START INFORMATION SUPPLIED

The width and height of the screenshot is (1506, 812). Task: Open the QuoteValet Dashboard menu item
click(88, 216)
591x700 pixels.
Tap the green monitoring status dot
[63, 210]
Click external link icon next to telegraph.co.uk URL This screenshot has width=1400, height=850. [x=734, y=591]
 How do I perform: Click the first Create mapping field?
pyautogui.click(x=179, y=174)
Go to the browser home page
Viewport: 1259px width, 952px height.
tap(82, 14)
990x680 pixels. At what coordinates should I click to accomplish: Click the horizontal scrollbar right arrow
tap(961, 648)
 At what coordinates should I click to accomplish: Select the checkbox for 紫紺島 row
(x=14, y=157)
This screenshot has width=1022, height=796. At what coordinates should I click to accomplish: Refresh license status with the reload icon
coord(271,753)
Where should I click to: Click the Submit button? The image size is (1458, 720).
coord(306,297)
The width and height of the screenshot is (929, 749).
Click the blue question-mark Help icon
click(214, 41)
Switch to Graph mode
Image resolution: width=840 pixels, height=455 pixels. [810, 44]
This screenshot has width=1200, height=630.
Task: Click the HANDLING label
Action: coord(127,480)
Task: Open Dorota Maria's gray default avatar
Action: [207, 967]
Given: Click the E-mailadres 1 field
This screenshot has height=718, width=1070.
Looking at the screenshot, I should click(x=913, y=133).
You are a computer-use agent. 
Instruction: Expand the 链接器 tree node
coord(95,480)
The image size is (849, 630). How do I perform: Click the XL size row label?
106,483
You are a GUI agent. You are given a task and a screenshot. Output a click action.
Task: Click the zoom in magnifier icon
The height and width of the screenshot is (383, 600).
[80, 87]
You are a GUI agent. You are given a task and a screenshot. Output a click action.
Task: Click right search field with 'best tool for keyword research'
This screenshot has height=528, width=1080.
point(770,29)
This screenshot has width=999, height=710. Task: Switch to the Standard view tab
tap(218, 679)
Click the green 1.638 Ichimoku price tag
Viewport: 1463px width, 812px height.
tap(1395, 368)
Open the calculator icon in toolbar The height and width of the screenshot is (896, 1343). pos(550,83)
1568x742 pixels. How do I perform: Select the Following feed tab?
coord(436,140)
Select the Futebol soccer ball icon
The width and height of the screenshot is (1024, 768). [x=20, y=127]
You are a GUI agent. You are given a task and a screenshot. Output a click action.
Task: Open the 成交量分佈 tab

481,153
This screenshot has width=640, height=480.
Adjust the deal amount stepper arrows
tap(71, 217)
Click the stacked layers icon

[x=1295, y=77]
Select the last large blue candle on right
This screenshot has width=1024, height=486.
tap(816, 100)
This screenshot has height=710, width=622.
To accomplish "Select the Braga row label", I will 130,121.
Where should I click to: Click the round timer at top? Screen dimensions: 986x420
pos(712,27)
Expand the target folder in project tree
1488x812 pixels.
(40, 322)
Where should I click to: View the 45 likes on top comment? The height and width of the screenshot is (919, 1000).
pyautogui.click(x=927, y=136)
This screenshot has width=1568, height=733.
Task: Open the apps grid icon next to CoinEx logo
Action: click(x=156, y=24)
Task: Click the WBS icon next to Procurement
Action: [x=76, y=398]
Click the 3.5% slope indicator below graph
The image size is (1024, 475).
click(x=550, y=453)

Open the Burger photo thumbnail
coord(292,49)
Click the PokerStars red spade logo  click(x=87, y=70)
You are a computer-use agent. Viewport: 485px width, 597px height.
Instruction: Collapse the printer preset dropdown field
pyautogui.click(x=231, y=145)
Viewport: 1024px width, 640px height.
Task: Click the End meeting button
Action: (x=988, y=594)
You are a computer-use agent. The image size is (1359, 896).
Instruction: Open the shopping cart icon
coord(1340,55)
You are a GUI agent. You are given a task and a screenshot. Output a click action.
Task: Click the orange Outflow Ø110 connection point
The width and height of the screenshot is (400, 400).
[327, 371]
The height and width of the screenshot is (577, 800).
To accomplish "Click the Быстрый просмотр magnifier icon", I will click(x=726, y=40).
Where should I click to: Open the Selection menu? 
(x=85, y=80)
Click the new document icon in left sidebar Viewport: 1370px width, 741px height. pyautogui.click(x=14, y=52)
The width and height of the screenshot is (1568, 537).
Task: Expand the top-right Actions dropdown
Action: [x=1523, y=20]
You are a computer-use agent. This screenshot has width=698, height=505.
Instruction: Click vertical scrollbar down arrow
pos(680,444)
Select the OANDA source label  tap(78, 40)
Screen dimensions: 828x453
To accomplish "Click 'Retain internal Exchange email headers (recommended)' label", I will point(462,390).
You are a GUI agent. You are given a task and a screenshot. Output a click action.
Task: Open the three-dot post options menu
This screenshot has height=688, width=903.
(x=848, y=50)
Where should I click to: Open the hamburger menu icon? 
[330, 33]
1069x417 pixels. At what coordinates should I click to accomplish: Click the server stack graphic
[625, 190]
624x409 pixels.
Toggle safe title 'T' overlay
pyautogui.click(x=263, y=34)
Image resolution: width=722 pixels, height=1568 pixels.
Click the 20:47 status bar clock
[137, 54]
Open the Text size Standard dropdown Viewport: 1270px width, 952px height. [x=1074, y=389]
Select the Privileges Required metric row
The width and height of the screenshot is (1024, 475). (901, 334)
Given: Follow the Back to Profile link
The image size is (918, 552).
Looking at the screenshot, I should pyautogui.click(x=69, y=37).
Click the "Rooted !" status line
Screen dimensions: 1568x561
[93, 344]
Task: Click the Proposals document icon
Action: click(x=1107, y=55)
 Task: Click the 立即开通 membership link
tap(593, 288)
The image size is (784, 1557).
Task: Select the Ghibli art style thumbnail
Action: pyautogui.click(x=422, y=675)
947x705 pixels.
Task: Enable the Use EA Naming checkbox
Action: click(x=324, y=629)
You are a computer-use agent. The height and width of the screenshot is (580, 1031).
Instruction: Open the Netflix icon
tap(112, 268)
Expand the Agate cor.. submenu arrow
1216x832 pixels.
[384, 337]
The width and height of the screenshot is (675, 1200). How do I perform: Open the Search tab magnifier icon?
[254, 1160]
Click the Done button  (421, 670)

END INFORMATION SUPPLIED

• _WORK INSTRUCTION_: Transcribe every line of the data, exactly as it stands.

• _ANSWER TO THIS EXERCISE_:
The width and height of the screenshot is (1506, 812). Task: Open the QuoteValet Dashboard menu item
click(88, 216)
591x700 pixels.
Tap the green monitoring status dot
[63, 210]
Click external link icon next to telegraph.co.uk URL This screenshot has width=1400, height=850. [x=734, y=591]
 How do I perform: Click the first Create mapping field?
pyautogui.click(x=179, y=174)
Go to the browser home page
Viewport: 1259px width, 952px height.
tap(82, 14)
990x680 pixels. At what coordinates should I click to accomplish: Click the horizontal scrollbar right arrow
tap(961, 648)
 At what coordinates should I click to accomplish: Select the checkbox for 紫紺島 row
(x=14, y=157)
This screenshot has width=1022, height=796. At what coordinates should I click to accomplish: Refresh license status with the reload icon
coord(271,753)
Where should I click to: Click the Submit button? The image size is (1458, 720).
coord(306,297)
The width and height of the screenshot is (929, 749).
Click the blue question-mark Help icon
click(214, 41)
Switch to Graph mode
Image resolution: width=840 pixels, height=455 pixels. [810, 44]
This screenshot has width=1200, height=630.
Task: Click the HANDLING label
Action: coord(127,480)
Task: Open Dorota Maria's gray default avatar
Action: [207, 967]
Given: Click the E-mailadres 1 field
This screenshot has height=718, width=1070.
Looking at the screenshot, I should click(x=913, y=133).
You are a computer-use agent. 
Instruction: Expand the 链接器 tree node
coord(95,480)
The image size is (849, 630). How do I perform: Click the XL size row label?
106,483
You are a GUI agent. You are given a task and a screenshot. Output a click action.
Task: Click the zoom in magnifier icon
The height and width of the screenshot is (383, 600).
[80, 87]
You are a GUI agent. You are given a task and a screenshot. Output a click action.
Task: Click right search field with 'best tool for keyword research'
This screenshot has height=528, width=1080.
point(770,29)
This screenshot has width=999, height=710. Task: Switch to the Standard view tab
tap(218, 679)
Click the green 1.638 Ichimoku price tag
Viewport: 1463px width, 812px height.
tap(1395, 368)
Open the calculator icon in toolbar The height and width of the screenshot is (896, 1343). pos(550,83)
1568x742 pixels. How do I perform: Select the Following feed tab?
coord(436,140)
Select the Futebol soccer ball icon
The width and height of the screenshot is (1024, 768). [x=20, y=127]
You are a GUI agent. You are given a task and a screenshot. Output a click action.
Task: Open the 成交量分佈 tab

481,153
This screenshot has width=640, height=480.
Adjust the deal amount stepper arrows
tap(71, 217)
Click the stacked layers icon

[x=1295, y=77]
Select the last large blue candle on right
This screenshot has width=1024, height=486.
tap(816, 100)
This screenshot has height=710, width=622.
To accomplish "Select the Braga row label", I will 130,121.
Where should I click to: Click the round timer at top? Screen dimensions: 986x420
pos(712,27)
Expand the target folder in project tree
1488x812 pixels.
(40, 322)
Where should I click to: View the 45 likes on top comment? The height and width of the screenshot is (919, 1000).
pyautogui.click(x=927, y=136)
This screenshot has width=1568, height=733.
Task: Open the apps grid icon next to CoinEx logo
Action: click(x=156, y=24)
Task: Click the WBS icon next to Procurement
Action: [x=76, y=398]
Click the 3.5% slope indicator below graph
The image size is (1024, 475).
click(x=550, y=453)

Open the Burger photo thumbnail
coord(292,49)
Click the PokerStars red spade logo  click(x=87, y=70)
You are a computer-use agent. Viewport: 485px width, 597px height.
Instruction: Collapse the printer preset dropdown field
pyautogui.click(x=231, y=145)
Viewport: 1024px width, 640px height.
Task: Click the End meeting button
Action: (x=988, y=594)
You are a computer-use agent. The image size is (1359, 896).
Instruction: Open the shopping cart icon
coord(1340,55)
You are a GUI agent. You are given a task and a screenshot. Output a click action.
Task: Click the orange Outflow Ø110 connection point
The width and height of the screenshot is (400, 400).
[327, 371]
The height and width of the screenshot is (577, 800).
To accomplish "Click the Быстрый просмотр magnifier icon", I will click(x=726, y=40).
Where should I click to: Open the Selection menu? 
(x=85, y=80)
Click the new document icon in left sidebar Viewport: 1370px width, 741px height. pyautogui.click(x=14, y=52)
The width and height of the screenshot is (1568, 537).
Task: Expand the top-right Actions dropdown
Action: [x=1523, y=20]
You are a computer-use agent. This screenshot has width=698, height=505.
Instruction: Click vertical scrollbar down arrow
pos(680,444)
Select the OANDA source label  tap(78, 40)
Screen dimensions: 828x453
To accomplish "Click 'Retain internal Exchange email headers (recommended)' label", I will point(462,390).
You are a GUI agent. You are given a task and a screenshot. Output a click action.
Task: Open the three-dot post options menu
This screenshot has height=688, width=903.
(x=848, y=50)
Where should I click to: Open the hamburger menu icon? 
[330, 33]
1069x417 pixels. At what coordinates should I click to accomplish: Click the server stack graphic
[625, 190]
624x409 pixels.
Toggle safe title 'T' overlay
pyautogui.click(x=263, y=34)
Image resolution: width=722 pixels, height=1568 pixels.
Click the 20:47 status bar clock
[137, 54]
Open the Text size Standard dropdown Viewport: 1270px width, 952px height. [x=1074, y=389]
Select the Privileges Required metric row
The width and height of the screenshot is (1024, 475). (901, 334)
Given: Follow the Back to Profile link
The image size is (918, 552).
Looking at the screenshot, I should pyautogui.click(x=69, y=37).
Click the "Rooted !" status line
Screen dimensions: 1568x561
[93, 344]
Task: Click the Proposals document icon
Action: click(x=1107, y=55)
 Task: Click the 立即开通 membership link
tap(593, 288)
The image size is (784, 1557).
Task: Select the Ghibli art style thumbnail
Action: pyautogui.click(x=422, y=675)
947x705 pixels.
Task: Enable the Use EA Naming checkbox
Action: click(x=324, y=629)
You are a computer-use agent. The height and width of the screenshot is (580, 1031).
Instruction: Open the Netflix icon
tap(112, 268)
Expand the Agate cor.. submenu arrow
1216x832 pixels.
[384, 337]
The width and height of the screenshot is (675, 1200). How do I perform: Open the Search tab magnifier icon?
[254, 1160]
Click the Done button  (421, 670)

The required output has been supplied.